Immer mehr seelisch Kranke brauchen Hilfe

Berufsbetreuer und Diplom-Pädagoge Markus Epper (rechts) bearbeitet in einem Beratungsgespräch die Unterlagen für einen Klienten. Foto: privat
Berufsbetreuer und Diplom-Pädagoge Markus Epper (rechts) bearbeitet in einem Beratungsgespräch die Unterlagen für einen Klienten. Foto: privat
Im zweiten Teil der RaZ-Serie stellen die beiden Trierer Berufsbetreuer Jan Jaeger und Gisela Luz y Graf ihre vielfältige Arbeit anhand eines Fallbeispiels vor: 30 Jahre regelte bei dem kinderlosen Ehepaar M. der Ehemann alle wesentlichen Alltagsangelegenheiten, bis er nach einem Schlaganfall starb. Seine Frau kann wegen einer geistigen Behinderung kaum lesen und schreiben und war daher schnell überfordert. Die Rente ihres Mannes fiel weg, das Konto war bald überzogen, die Wohnung vernachlässigt. Frau M. aß und trank unregelmäßig, handelte immer verwirrter. Sie wurde  chließlich  von der Polizei  auf der Straße aufgegriffen und in eine Klinik gebracht. Der dortige Sozialdienst beantragte beim Gericht im Eilverfahren eine umfangreiche gesetzliche Betreuung. Die Betreuungsbehörde wurde eingebunden. Sie nahm umgehend Stellung und legte einen Betreuervorschlag vor. Bei der richterlichen Anhörung im Krankenhaus erklärte sich Frau M. mit einer gesetzlichen Vertretung einverstanden, die dann durch gerichtlichen Beschluss eingerichtet wurde.

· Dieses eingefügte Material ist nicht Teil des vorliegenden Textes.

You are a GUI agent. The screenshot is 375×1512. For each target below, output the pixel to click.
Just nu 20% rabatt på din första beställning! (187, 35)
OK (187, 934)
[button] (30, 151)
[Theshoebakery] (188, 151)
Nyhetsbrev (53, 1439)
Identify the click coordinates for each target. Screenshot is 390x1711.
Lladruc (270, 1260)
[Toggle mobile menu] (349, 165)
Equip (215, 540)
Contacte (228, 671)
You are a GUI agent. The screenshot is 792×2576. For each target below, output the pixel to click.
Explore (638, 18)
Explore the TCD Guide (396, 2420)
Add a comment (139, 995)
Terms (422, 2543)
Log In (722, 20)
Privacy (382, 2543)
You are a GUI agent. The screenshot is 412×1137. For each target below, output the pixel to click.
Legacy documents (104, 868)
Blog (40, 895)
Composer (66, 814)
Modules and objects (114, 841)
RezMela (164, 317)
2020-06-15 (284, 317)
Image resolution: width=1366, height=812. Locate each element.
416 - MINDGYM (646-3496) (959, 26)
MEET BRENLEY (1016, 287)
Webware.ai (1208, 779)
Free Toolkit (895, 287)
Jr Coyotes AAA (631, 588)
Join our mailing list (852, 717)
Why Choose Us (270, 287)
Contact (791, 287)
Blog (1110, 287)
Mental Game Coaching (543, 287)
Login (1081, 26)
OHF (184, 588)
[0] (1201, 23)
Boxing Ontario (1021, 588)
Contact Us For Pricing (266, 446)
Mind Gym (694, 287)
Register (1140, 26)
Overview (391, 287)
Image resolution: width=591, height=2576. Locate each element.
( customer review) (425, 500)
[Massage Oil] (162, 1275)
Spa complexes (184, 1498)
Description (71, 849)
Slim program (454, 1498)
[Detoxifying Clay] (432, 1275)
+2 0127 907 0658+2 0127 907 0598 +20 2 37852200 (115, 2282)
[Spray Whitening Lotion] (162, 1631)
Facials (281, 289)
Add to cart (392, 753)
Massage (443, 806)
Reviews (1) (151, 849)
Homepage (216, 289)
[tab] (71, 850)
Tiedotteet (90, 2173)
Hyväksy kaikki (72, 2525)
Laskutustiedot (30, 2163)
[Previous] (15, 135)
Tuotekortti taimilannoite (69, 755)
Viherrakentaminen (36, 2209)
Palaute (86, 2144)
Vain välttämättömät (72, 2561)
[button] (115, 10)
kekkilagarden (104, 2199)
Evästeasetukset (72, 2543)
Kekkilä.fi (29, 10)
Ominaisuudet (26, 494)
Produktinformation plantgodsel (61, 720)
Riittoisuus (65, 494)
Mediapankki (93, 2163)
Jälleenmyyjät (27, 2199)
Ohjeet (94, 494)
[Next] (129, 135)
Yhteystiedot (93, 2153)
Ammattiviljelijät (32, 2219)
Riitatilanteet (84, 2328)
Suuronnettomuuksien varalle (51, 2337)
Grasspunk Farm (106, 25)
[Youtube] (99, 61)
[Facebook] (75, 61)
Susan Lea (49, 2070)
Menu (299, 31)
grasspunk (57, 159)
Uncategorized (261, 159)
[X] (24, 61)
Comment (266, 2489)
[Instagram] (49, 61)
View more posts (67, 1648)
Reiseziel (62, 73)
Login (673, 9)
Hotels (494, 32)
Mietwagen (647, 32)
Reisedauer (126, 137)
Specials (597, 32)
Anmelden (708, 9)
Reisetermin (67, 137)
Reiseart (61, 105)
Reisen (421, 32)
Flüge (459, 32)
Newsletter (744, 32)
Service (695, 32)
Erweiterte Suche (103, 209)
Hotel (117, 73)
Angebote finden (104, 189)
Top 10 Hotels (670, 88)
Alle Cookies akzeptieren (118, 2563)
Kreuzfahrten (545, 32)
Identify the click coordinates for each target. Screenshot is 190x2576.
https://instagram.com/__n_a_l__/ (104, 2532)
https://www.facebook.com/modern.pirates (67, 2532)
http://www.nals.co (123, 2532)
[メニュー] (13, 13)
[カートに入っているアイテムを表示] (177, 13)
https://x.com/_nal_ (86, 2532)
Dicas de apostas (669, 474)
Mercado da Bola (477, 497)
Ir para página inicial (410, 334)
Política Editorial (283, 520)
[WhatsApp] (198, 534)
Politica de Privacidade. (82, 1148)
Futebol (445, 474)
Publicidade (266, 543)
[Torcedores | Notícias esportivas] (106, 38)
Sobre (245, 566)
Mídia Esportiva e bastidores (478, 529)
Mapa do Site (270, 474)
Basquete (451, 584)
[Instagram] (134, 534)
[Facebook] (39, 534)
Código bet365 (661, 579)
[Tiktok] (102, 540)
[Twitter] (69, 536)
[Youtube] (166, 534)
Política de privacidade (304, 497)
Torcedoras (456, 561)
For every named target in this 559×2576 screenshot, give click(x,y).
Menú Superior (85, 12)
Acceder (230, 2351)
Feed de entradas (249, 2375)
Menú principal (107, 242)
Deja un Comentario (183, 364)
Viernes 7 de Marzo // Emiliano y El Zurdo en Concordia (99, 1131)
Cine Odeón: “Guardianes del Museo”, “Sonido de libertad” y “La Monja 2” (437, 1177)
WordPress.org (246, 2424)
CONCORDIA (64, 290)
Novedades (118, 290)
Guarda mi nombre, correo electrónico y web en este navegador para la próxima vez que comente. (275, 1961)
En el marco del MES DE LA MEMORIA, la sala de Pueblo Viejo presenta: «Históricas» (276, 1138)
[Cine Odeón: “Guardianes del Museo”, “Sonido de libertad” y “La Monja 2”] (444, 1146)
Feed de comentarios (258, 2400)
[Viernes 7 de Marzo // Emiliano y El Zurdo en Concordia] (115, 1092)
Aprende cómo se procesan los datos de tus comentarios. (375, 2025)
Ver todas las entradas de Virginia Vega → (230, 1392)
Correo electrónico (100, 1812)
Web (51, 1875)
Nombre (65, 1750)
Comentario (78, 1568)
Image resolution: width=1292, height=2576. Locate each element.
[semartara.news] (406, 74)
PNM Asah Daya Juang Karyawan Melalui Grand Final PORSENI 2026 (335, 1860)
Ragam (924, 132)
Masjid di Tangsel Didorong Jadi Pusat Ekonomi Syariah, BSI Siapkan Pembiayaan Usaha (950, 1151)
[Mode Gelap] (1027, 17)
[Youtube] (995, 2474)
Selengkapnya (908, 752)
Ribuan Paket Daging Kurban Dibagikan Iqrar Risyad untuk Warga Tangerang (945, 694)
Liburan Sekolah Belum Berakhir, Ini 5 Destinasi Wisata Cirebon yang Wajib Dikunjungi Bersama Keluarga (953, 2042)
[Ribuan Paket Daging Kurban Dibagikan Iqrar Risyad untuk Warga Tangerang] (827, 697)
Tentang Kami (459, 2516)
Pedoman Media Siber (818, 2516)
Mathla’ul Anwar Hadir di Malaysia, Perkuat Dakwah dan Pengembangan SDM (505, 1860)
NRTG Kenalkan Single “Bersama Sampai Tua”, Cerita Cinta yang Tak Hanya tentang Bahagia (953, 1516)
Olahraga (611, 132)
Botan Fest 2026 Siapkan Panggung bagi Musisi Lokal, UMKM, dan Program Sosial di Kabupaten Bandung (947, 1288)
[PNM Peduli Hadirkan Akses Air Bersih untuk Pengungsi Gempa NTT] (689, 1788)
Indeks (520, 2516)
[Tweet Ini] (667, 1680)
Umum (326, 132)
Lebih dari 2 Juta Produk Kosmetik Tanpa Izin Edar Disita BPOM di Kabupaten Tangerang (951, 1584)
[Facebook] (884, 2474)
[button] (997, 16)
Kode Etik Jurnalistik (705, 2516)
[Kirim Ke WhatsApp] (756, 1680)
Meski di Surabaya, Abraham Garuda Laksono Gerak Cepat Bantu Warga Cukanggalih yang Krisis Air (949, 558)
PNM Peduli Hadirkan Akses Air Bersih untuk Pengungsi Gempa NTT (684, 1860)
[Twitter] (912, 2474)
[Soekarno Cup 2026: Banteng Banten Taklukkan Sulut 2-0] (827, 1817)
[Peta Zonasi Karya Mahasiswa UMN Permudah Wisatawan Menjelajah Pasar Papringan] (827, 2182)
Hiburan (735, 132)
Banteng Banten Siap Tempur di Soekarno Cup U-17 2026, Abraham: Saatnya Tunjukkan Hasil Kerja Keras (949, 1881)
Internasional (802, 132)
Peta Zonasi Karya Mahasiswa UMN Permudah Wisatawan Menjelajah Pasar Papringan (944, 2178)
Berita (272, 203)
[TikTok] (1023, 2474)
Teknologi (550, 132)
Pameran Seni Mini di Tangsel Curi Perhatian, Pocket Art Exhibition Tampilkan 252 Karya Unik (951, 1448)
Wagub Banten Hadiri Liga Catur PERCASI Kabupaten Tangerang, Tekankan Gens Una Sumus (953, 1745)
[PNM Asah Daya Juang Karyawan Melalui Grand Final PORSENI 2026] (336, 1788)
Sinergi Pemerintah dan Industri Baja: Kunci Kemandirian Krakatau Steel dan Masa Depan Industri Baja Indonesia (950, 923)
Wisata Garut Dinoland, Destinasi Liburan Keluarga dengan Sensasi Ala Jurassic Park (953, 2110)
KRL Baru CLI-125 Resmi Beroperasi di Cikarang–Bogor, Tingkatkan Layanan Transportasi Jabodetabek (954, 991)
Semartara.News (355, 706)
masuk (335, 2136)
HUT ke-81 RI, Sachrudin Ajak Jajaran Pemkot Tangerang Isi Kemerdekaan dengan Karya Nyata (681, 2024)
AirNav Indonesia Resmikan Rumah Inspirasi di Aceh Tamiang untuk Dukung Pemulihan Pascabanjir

Noch in der Klinik folgte der erste persönliche Kontakt mit der Berufsbetreuerin L., die anschließend Witwenrente und ergänzende Grundsicherung beantragte, Post sichtete, die Krankenversicherung abklärte und die kontoführende Bank informierte. Um die gewünschte Versorgung zu Hause zu ermöglichen, regelte die Betreuerin mit dem Sozialamt, dass Hilfen gewährt werden, um die Wohnung von Frau M. wieder funktionstüchtig zu machen. Mit dem persönlichen Budget wurden zudem soziale Dienstleistungen eingesetzt, so dass ein kostenintensiver Heimaufenthalt verhindert werden konnte.  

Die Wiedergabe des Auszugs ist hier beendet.